That His Kingdom Would Come in Me
We know that we are of God, and the whole world lies under the sway of the wicked one. 1 John 5:19NKJV
This morning we look at Westminster Larger Catechism Question 191, which asks, “What do we pray for in the second petition?” It gives the answer, “In the second petition (which is, Thy kingdom come,) acknowledging ourselves and all mankind to be by nature under the dominion of sin and Satan, we pray, that the kingdom of sin and Satan may be destroyed, the gospel propagated throughout the world, the Jews called, the fullness of the Gentiles brought in; the church furnished with all gospel-officers and ordinances, purged from corruption, countenanced and maintained by the civil magistrate: that the ordinances of Christ may be purely dispensed, and made effectual to the converting of those that are yet in their sins, and the confirming, comforting, and building up of those that are already converted: that Christ would rule in our hearts here, and hasten the time of his second coming, and our reigning with him forever: and that he would be pleased so to exercise the kingdom of his power in all the world, as may best conduce to these ends.”
Last time we looked at this question, we examined the present and future aspect of the kingdom of God. God’s kingdom really is here now. Jesus brought it into this world at His first coming and it can never be fully driven out (Matt. 16:18). The power of the kingdom is at this time exclusively spiritual and it is present and active in the Church, which acknowledges and obeys the laws of the king and looks to Him for guidance and protection. It is now a kingdom of grace, proclaimed and extended by the gospel, believed in and transforming the heart. But the kingdom is also future and not yet here in its fullness. This future aspect is the kingdom in glory, when its power will fully conquer and fully reign over every creature. Thus, according to the Westminster Divines when Christians pray this petition they acknowledge that this world is still under “the dominion of sin and Satan,” and will be until Jesus returns (2 Thess. 2:8). This is probably the reason why Paul calls Satan “the god of this world” (2 Cor. 4:4). For as long as Jesus delays His second coming, Satan’s rule continues in the minds and bodies of unbelievers. And so we see his sway in this world’s beliefs, practices, and institutions, as indicated by the Scripture verse at the head of this article.

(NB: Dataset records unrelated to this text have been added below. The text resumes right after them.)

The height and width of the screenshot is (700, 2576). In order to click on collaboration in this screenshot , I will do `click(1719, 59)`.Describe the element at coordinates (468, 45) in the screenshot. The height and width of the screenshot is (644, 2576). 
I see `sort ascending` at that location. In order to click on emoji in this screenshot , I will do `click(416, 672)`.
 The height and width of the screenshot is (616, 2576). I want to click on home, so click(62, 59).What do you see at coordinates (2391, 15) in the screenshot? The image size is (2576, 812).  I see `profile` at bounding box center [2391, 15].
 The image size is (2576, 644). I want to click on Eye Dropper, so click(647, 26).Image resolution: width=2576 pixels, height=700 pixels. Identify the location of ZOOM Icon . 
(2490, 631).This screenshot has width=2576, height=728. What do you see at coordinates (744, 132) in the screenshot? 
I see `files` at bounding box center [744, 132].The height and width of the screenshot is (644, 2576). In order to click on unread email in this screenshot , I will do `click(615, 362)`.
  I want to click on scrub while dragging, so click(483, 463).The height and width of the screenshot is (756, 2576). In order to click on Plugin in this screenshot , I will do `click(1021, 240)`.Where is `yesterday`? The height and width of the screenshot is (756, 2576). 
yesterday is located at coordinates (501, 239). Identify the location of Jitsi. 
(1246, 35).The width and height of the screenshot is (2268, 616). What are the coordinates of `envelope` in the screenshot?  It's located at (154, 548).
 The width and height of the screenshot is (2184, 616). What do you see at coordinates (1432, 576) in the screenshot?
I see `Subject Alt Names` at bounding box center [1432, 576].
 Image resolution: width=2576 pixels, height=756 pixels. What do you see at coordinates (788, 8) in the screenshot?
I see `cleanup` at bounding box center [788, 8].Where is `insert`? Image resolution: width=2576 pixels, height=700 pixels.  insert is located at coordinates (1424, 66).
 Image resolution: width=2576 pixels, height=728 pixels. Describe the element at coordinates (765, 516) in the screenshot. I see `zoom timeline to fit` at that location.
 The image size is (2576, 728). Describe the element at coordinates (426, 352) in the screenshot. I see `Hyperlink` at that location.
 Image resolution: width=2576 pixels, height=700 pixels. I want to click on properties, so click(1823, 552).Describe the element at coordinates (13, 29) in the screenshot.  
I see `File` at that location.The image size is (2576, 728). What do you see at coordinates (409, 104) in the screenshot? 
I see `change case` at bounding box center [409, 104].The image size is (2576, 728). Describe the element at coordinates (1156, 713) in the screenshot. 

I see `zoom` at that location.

Today’s question teaches that even believers, who worship Christ as their king and live by His law, must pray this prayer “acknowledging ourselves… to be by nature under the dominion of sin and Satan.” That is, every Christian who has a new nature, borne by the grace of the Holy Spirit in God’s effectual call of the gospel to his heart, has not yet been fully transformed into a faithful citizen of the kingdom. We still have to fight the sway of the kingdom of Satan in our not-yet-perfected hearts. The apostle Paul acknowledged this battle in his own life when he confessed to loving God’s law in one sense and yet seeing “another law in my members, warring against the law of my mind, and bringing me into captivity to the law of sin which is in my members” (Rom. 7:24). This is the dominion that we believers have to endure this side of eternity. Sin still has its claws in us even though it no longer controls us.
Accordingly, praying for God’s kingdom to come is praying for the increasing of the transformation of my own heart as much as it is for the world. Since the gospel is what frees men from being in bondage to sin and what strengthens Christians in their battle with transgression, our prayer for Christ’s kingdom asks for the gospel to be “made effectual to the converting of those that are yet in their sins, and the confirming, comforting, and building up of those that are already converted.” In other words we pray that unbelievers would be converted and that Christians would be sanctified so that “Christ would rule in our hearts here,” meaning that His rule would grow stronger in us while we yet live in this world. This prayer acknowledges that apart from God’s power the gospel would not convert or sanctify anyone, and that God must, as He pleases and in answer to our requests, save sinners and cause His believing children to grow in godliness. And because Jesus taught us to ask God to do this, we should be motivated to ever more ask, knowing that God will most certainly grant the prayers His own Son taught us to pray.